- EXERCISE REQUIREMENTS -
1 – From the argument-parser text below, list each condition under the heading "Why not?" that makes the library possibly not worth using.
2 – Copy the passage of the argument-parser text below between "This library may also" and "than a parser.", inclusive.

Options themselves are patched as by String::from_utf8_lossy if they're not valid unicode. That typically means you'll raise an error later when they're not recognized.

Why?

For a particular application I was looking for a small parser that's pedantically correct. There are other compact argument parsing libraries, but I couldn't find one that handled OsStrings and implemented all the fiddly details of the argument syntax faithfully.

This library may also be useful if a lot of control is desired, like when the exact argument order matters or not all options are known ahead of time. It could be considered more of a lexer than a parser.

Why not?

This library may not be worth using if:

  • You don't care about non-unicode arguments
  • You don't care about exact compliance and correctness
  • You don't care about code size
  • You do care about great error messages
  • You hate boilerplate

See also

  • clap/structopt: very fully-featured. The only other argument parser for Rust I know of that truly handles invalid unicode properly, if used right. Large.
  • argh and gumdrop: much leaner, yet still convenient and powerful enough for most purposes. Panic on invalid unicode.
    • argh adheres to the Fuchsia specification and therefore does not support --option=value and -ovalue, only --option value and -o value.
  • pico-args: slightly smaller than lexopt and easier to use (but less rigorous).
  • ap: I have not used this, but it seems to support iterative parsing while being less bare-bones than lexopt.
  • libc's getopt.

pico-args has a nifty table with build times and code sizes for different parsers. I've rerun the tests and added lexopt (using the program in examples/pico_test_app.rs):

null lexopt pico-args clap gumdrop structopt argh
Binary overhead 0KiB 14.5KiB 13.5KiB 372.8KiB 17.7KiB 371.2KiB 16.8KiB
Build time 0.9s 1.7s 1.6s 13.0s 7.5s 17.0s 7.5s
Number of dependencies 0 0 0 8 4 19 6
Tested version - 0.1.0 0.4.2 2.33.3 0.8.0 0.3.22 0.1.4

(Tests were run on x86_64 Linux with Rust 1.53 and cargo-bloat 0.10.1.)

- EXERCISE DATA -

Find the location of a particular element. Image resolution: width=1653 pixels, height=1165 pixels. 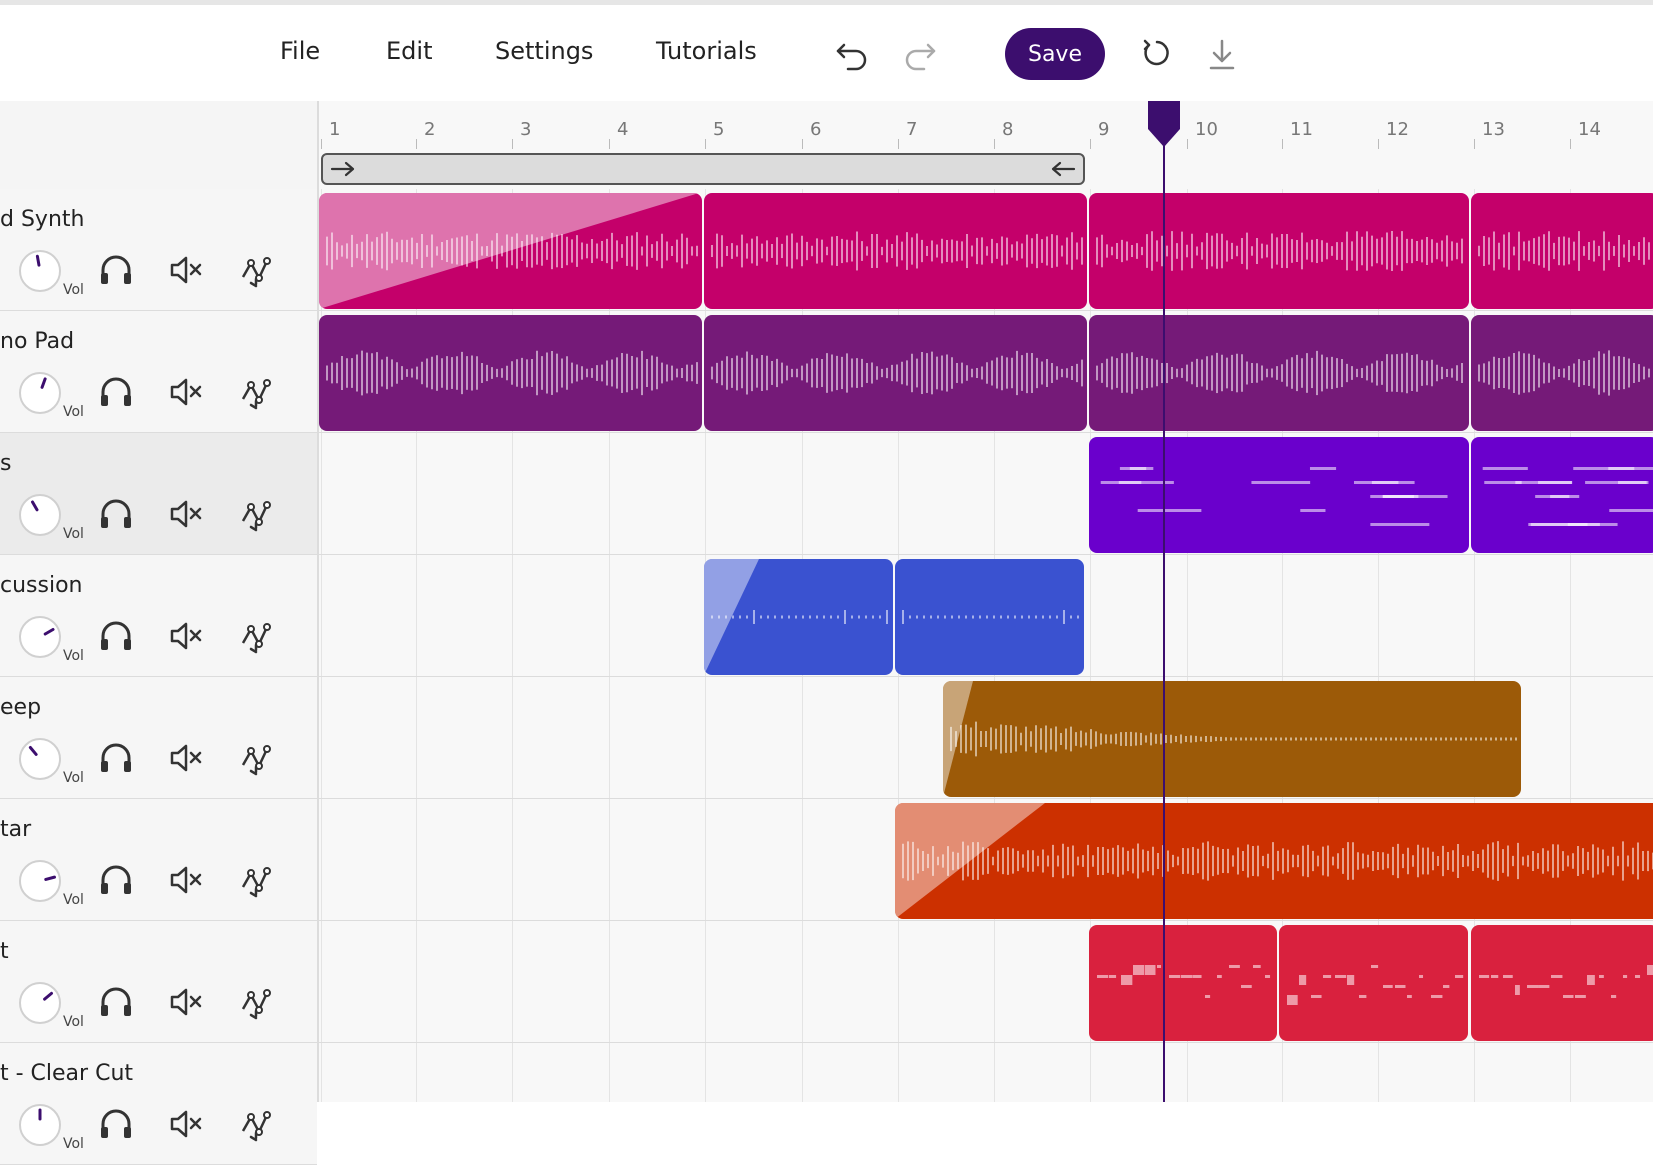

- ANSWERS BY TASK -
1 –
- You don't care about non-unicode arguments
- You don't care about exact compliance and correctness
- You don't care about code size
- You do care about great error messages
- You hate boilerplate

2 –
This library may also be useful if a lot of control is desired, like when the exact argument order matters or not all options are known ahead of time. It could be considered more of a lexer than a parser.